Cinnamon warbling-finch

Cinnamon warbling-finch
Poospiza ornata

Photo by Federico Villegas (Ecoregistros)

Common name:
cinnamon warbling-finch (en); capacetinho-canela (pt); chipiu cannelle (fr); monterita canela (es); schmuckammerfink (de)

Order Passeriformes
Family Emberizidae

This species in endemic to Argentina, being found in the eastern part of the country from the provinces of Salta and Catamarca to Neuquén, Río Negro and southern Buenos Aires.

These birds are 13 cm long and weigh 10-15 g.

The cinnamon warbling-finch is mostly found in dry woodlands and scrublands, also using pastures and arable land. They are present from sea level up to an altitude of 1.000 m.

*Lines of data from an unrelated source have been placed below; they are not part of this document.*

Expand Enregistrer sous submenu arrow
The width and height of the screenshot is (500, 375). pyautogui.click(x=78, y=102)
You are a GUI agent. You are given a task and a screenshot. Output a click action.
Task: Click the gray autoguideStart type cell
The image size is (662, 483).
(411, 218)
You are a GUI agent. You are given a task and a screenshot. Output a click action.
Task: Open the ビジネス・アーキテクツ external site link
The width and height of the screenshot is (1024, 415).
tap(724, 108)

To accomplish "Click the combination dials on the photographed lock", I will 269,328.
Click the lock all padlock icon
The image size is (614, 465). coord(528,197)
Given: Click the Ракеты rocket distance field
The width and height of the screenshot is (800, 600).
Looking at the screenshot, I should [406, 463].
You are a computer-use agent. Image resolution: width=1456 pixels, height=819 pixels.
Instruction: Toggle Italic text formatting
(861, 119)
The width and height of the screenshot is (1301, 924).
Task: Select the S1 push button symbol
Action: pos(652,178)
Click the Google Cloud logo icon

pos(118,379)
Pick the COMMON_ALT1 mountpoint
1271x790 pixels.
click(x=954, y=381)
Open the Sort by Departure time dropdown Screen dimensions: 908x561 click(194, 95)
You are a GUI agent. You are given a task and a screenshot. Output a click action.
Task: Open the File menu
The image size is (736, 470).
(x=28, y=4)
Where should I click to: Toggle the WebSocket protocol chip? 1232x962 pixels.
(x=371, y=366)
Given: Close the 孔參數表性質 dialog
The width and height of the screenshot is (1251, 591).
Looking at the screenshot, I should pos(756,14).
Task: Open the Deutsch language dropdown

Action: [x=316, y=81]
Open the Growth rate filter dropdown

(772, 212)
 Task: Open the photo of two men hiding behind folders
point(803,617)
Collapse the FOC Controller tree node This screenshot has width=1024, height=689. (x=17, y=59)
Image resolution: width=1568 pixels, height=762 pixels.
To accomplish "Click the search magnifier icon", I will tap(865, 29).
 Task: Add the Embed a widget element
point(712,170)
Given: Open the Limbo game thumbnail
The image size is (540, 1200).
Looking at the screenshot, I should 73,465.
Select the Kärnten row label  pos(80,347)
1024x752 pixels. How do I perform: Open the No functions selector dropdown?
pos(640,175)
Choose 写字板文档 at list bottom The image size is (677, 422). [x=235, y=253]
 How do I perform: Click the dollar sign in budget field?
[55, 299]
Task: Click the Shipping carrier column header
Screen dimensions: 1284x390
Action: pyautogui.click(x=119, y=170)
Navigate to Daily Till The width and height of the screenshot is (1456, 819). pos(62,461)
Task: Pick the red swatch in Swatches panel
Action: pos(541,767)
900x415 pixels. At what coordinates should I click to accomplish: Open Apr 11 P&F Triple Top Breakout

They are mainly granivorous, eating the seeds of various grasses and forbs such as Setaria leucophylla, Sporobolus cryptandrus and Chenopodium papulosum. During the spring they supplement their diet with some arthropods and fruits.

Cinnamon warbling-finches breed in November-January. They nest in an open cup nests made of grass and forb stems, hairy achenes of composites, spider oothecas and silk. It is lined with thin vegetable fibres and placed on the grass among grasses and scrubs. The female lays 3-4 eggs, which she incubates alone for 10 days. The chicks are fed by both parents and fledge 8-9 days after hatching.

IUCN status – LC (Least Concern)
This species has a large breeding range and is described as uncommon to fairly common. The population is suspected to be stable in the absence of evidence for any declines or substantial threats. The cinnamon warbling-finch may be highly sensitive to human activities that affect both vegetation cover and food abundance, also being negatively affected by droughts.